George follows the bearded man down to Portsmouth where he books into the same commercial hotel as him and watches him carefully. He is aware that there is another ginger-haired man carefully watching both of them. He follows the bearded man as he goes on a quick walk through the streets, which ends up taking them both back to their hotel with no sign of any assignation. George wonders if the bearded man has spotted that he is being watched. His suspicions grow further when the ginger-haired man returns to the hotel, also seemingly after a night's walk. His puzzlement increases when two foreign men call at the hotel and ask George (although calling him "Lord Rowland") where the Grand Duchess Anastasia of Catonia, a small Balkan state, has gone to. The younger of the two men grows violent but George is able to subdue him with Jujutsu. The two men leave uttering threats.
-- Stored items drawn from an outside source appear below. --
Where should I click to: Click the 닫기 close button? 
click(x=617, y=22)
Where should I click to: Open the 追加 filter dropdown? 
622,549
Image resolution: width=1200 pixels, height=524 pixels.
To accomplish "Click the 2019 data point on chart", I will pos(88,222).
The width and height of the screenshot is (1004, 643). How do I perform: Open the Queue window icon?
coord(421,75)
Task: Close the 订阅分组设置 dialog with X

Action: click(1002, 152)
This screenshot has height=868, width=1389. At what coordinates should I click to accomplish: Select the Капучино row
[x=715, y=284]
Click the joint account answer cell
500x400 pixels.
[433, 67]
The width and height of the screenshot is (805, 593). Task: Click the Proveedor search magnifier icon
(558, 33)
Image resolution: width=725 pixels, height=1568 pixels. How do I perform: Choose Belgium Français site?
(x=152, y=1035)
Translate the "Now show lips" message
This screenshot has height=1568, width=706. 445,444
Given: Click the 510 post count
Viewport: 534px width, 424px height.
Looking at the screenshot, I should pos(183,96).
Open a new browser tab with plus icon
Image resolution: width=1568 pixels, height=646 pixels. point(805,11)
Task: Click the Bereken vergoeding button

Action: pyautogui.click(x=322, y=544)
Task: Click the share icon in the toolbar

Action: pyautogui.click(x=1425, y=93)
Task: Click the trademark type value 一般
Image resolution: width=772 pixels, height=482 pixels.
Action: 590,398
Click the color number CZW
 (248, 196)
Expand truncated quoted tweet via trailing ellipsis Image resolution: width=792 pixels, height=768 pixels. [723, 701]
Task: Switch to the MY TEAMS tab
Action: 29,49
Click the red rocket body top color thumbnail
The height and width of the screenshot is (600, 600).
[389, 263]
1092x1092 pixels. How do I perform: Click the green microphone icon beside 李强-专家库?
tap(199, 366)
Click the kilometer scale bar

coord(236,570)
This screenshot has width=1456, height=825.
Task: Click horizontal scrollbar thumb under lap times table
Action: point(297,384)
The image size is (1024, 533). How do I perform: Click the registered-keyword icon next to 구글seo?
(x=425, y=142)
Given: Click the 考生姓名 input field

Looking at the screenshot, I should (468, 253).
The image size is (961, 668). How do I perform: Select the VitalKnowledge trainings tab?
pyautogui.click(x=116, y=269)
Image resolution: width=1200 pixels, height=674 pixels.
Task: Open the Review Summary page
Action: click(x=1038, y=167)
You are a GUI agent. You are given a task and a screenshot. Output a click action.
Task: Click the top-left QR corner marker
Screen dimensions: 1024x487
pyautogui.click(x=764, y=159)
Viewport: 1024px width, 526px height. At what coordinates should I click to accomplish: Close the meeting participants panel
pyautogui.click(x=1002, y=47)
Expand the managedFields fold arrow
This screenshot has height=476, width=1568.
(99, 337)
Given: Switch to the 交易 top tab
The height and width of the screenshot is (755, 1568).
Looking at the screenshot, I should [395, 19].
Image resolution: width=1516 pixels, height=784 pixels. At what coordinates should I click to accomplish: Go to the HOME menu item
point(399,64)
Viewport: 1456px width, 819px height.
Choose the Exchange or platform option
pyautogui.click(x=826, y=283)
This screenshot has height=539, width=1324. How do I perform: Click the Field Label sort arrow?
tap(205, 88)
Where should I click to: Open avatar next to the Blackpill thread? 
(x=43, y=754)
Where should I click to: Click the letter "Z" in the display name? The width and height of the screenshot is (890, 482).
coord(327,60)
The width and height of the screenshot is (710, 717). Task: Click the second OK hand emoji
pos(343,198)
That night, George watches the black-bearded man as he secretes a small packet behind the skirting board in the bathroom. Returning to his own room, George finds the package Elizabeth gave him has gone from its hiding place under the pillow. After breakfast, the package has returned to his room but, investigating its contents at last, George finds only a box with a wedding ring inside it. He hears from the chambermaid that she is unable to gain access to the black-bearded man's room and decides to gain access himself via a parapet outside the window. He deduces that the man escaped via the fire escape just before he hears a noise from inside the wardrobe and investigating is attacked from within by the ginger-haired man. He identifies himself as DI Jarrold of Scotland Yard. The black-bearded man was called Mardenberg and was a foreign spy who secreted the plans of Portsmouth harbour defences behind the skirting board. His accomplice is a young girl and George wonders if this could have been Elizabeth? He is on the train back to London when he reads of a secret wedding between the Grand Duchess Anastasia of Catonia and Lord Roland Gaigh. At the next station Elizabeth gets onto the train and explains events to George. She was acting as a decoy for Anastasia to throw her uncle, who opposed the romance, off the scent and the black-bearded man and the packet was simply a ruse to distract George – another wedding ring could easily have been procured and George's adventures with the spy were a remarkable coincidence. George realises Elizabeth is actually Lord Gaigh's sister. He proposes to her. His uncle will be delighted he is marrying into aristocracy and Elizabeth's parents, with five daughters, will be delighted that she is marrying into money. She accepts.

Characters[]

Locations[]

Cultural references[]

  • newspaper: Daily Mail
  • South-Western Railway, Southern Railway
  • Balkan Express
  • Hohenzollern
  • ABC Rail Guide

Film, TV, theatrical or other media adaptations[]

The Agatha Christie Hour[]

The story was adapted by Thames Television in 1982 as the third episode of their ten-part programme The Agatha Christie Hour. The lead roles were played by Osmond Bullock and Sarah Berger.